Input data Block Start
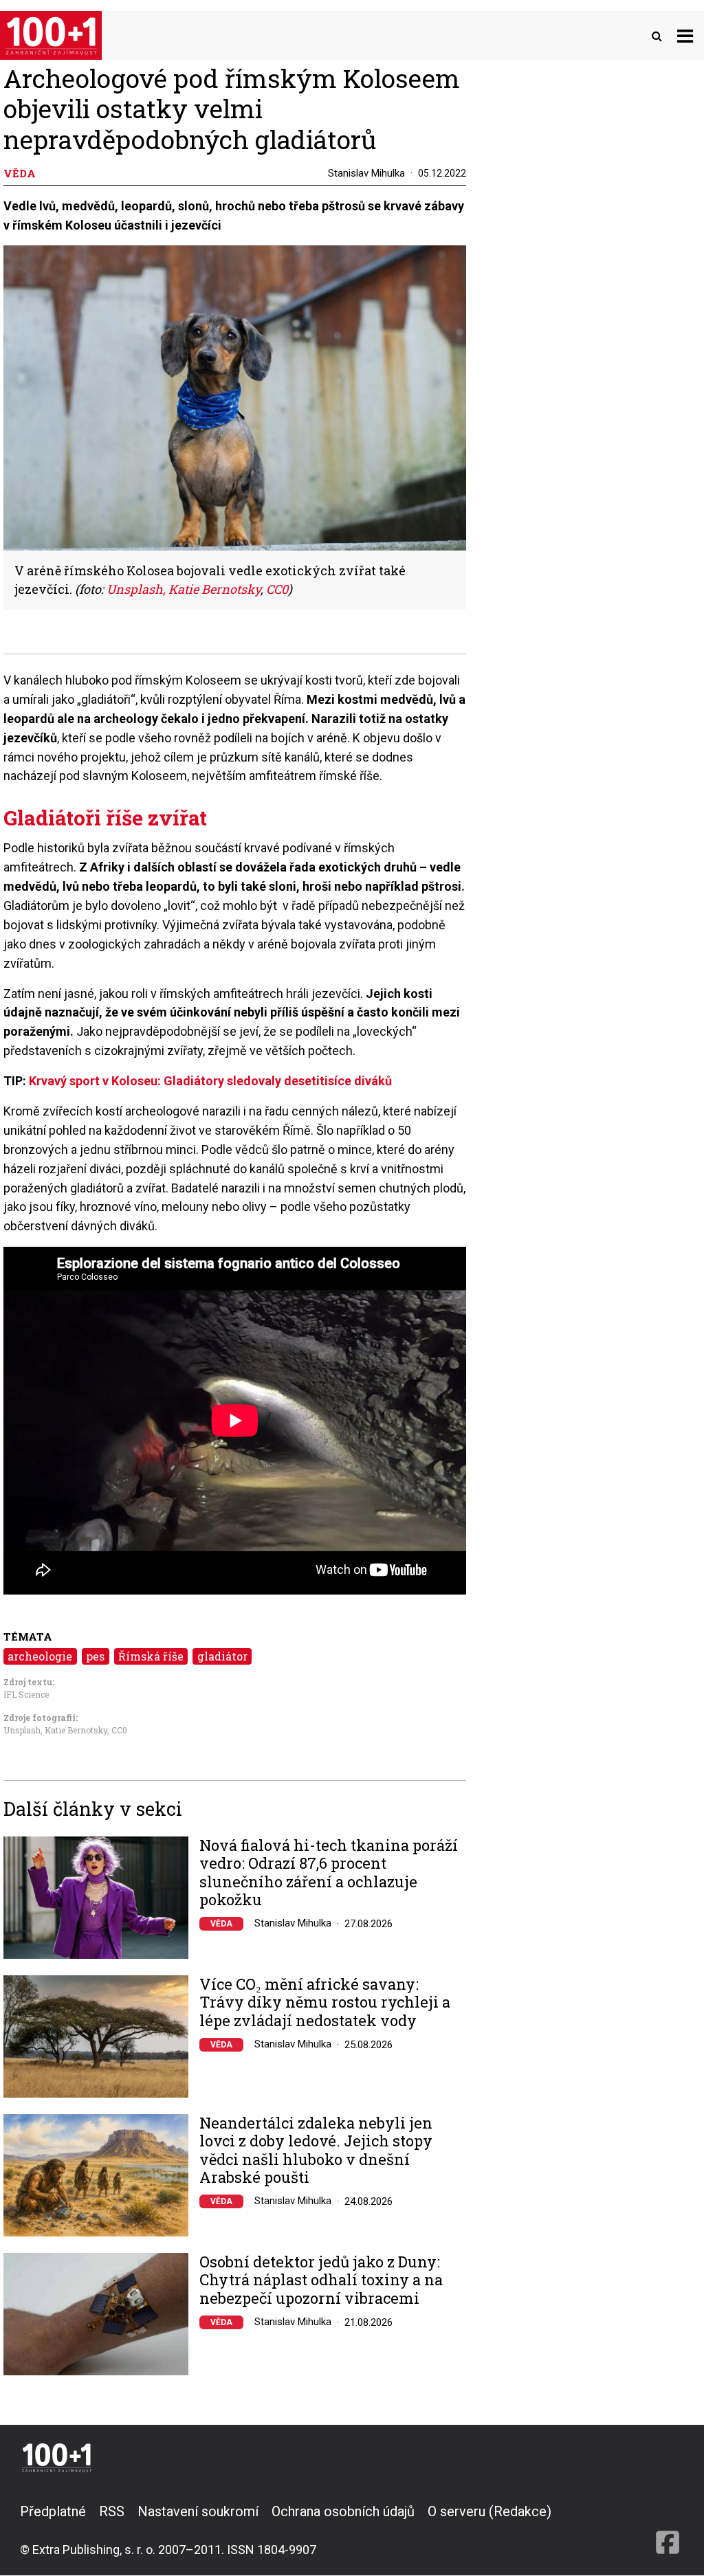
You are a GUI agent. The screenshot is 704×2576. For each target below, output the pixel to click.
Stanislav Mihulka (366, 173)
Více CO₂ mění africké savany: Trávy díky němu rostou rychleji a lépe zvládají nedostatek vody (324, 2002)
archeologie (40, 1656)
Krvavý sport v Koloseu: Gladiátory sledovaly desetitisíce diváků (210, 1081)
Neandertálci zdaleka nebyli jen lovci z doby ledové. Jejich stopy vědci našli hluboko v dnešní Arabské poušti (315, 2150)
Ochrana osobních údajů (343, 2511)
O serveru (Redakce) (489, 2511)
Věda (221, 1924)
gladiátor (222, 1656)
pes (95, 1656)
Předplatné (53, 2511)
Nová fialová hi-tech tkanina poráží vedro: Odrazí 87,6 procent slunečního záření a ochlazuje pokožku (328, 1872)
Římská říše (151, 1656)
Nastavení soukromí (198, 2511)
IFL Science (26, 1694)
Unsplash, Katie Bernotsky (184, 589)
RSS (111, 2511)
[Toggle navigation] (685, 35)
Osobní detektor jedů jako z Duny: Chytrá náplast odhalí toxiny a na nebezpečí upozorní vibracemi (321, 2280)
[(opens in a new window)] (667, 2530)
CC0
Input data Block End
Work to complete =
Set down, please, the lines from the line holding "pes (95, 1656)" through the final line of the data, exactly and with nothing added.

Reply to the task =
pes (95, 1656)
Předplatné (53, 2511)
Nová fialová hi-tech tkanina poráží vedro: Odrazí 87,6 procent slunečního záření a ochlazuje pokožku (328, 1872)
Římská říše (151, 1656)
Nastavení soukromí (198, 2511)
IFL Science (26, 1694)
Unsplash, Katie Bernotsky (184, 589)
RSS (111, 2511)
[Toggle navigation] (685, 35)
Osobní detektor jedů jako z Duny: Chytrá náplast odhalí toxiny a na nebezpečí upozorní vibracemi (321, 2280)
[(opens in a new window)] (667, 2530)
CC0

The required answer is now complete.